The Difference Between What and Why: Machine Learning, Science, and Policy

Gautam Kambhampati discusses our increasing dependence on machine learning models in policymaking.

Delegating decision-making to machine learning models is all the rage today. From deciding where to deploy policing resources to sifting through CVs, the technology appears all over everyday life [1].

However, faith in these methods is misguided and our increasing dependence on them in policymaking should trouble us. This is not because machine learning models are opaque (though they can be) or because they reproduce systemic injustices hidden in the training data (though they do). Both of these issues can be mitigated through novel techniques, more attentive modellers, and end-users critically evaluating outputs [2]. My criticism is more fundamental: machine learning models only answer what questions, whilst progressive policy development requires both asking and answering why questions.

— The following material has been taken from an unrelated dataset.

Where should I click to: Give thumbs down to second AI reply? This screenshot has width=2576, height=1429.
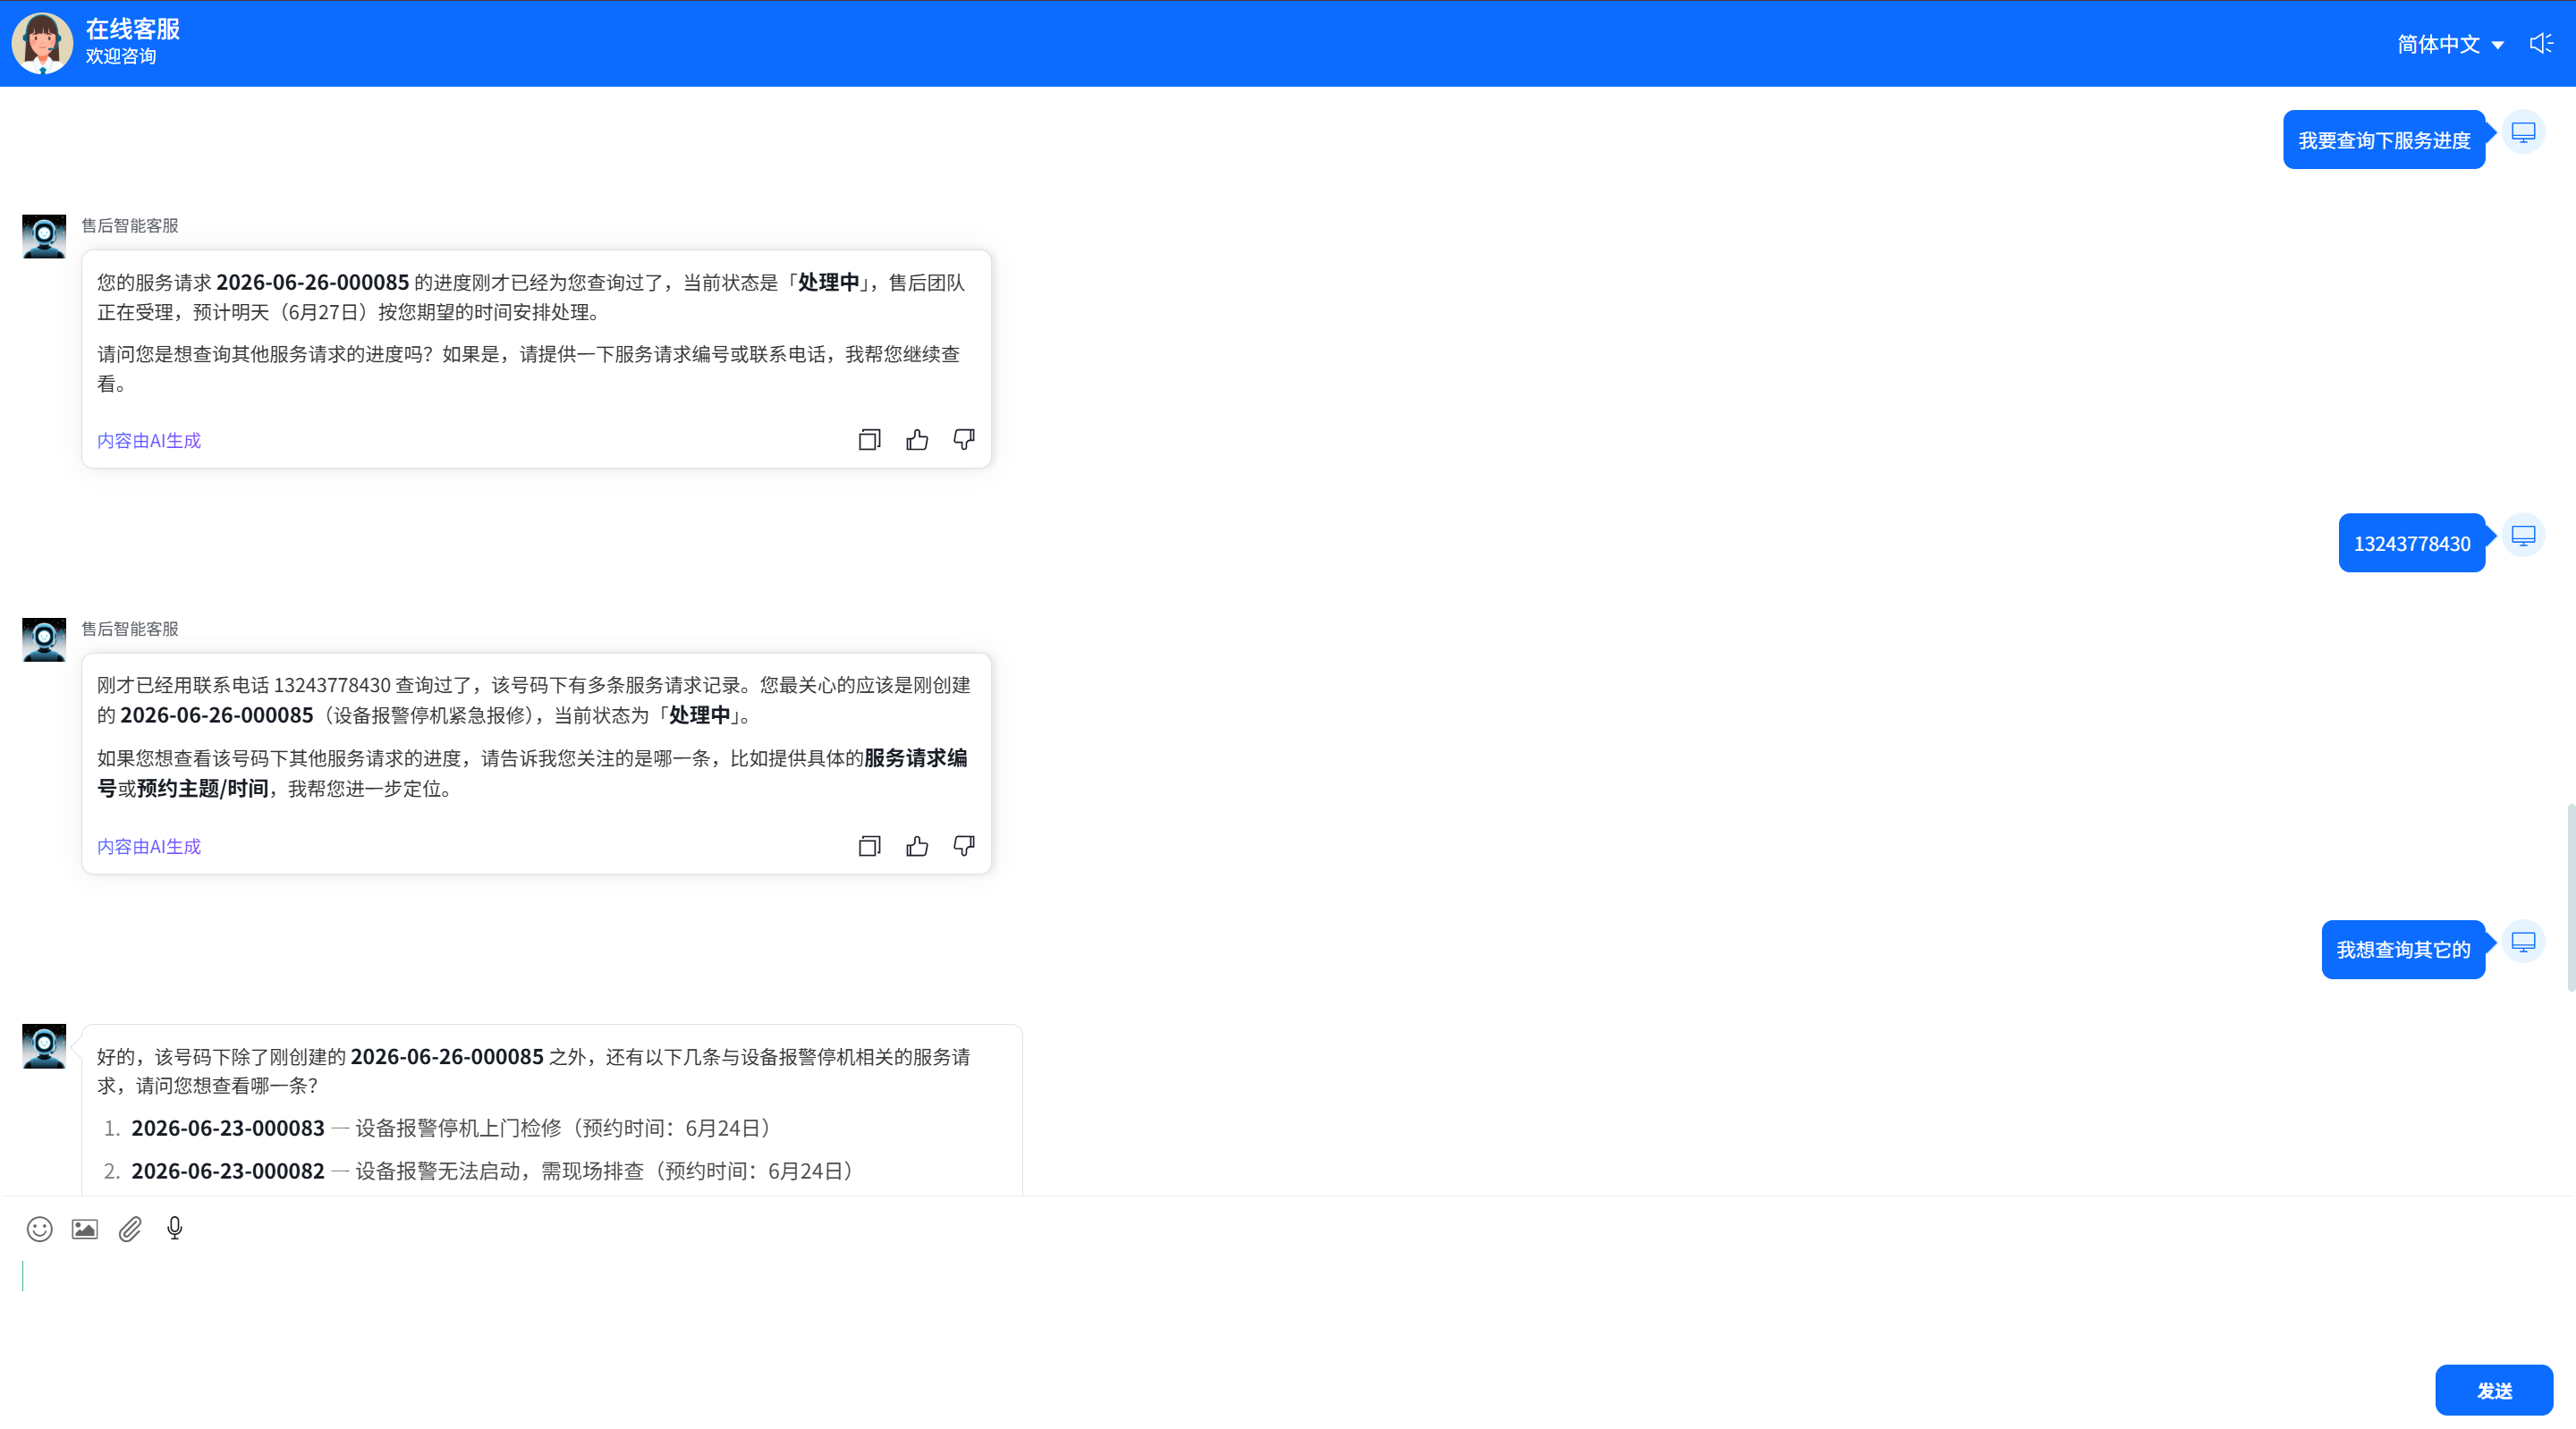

Consider the case of so-called ‘proactive’ policing. This makes use of machine learning models to predict the crime rate in certain areas, so that limited policing resources might be deployed more effectively [3]. This answers a what question: what is the crime rate likely to be in Bishop Burton? It does not answer the why question: why is the crime rate like that in the first place? The latter is the question that needs to be answered in order to develop a progessive policy that tackles the root causes of crime.

In fact, machine learning models are structurally incapable of answering a why question.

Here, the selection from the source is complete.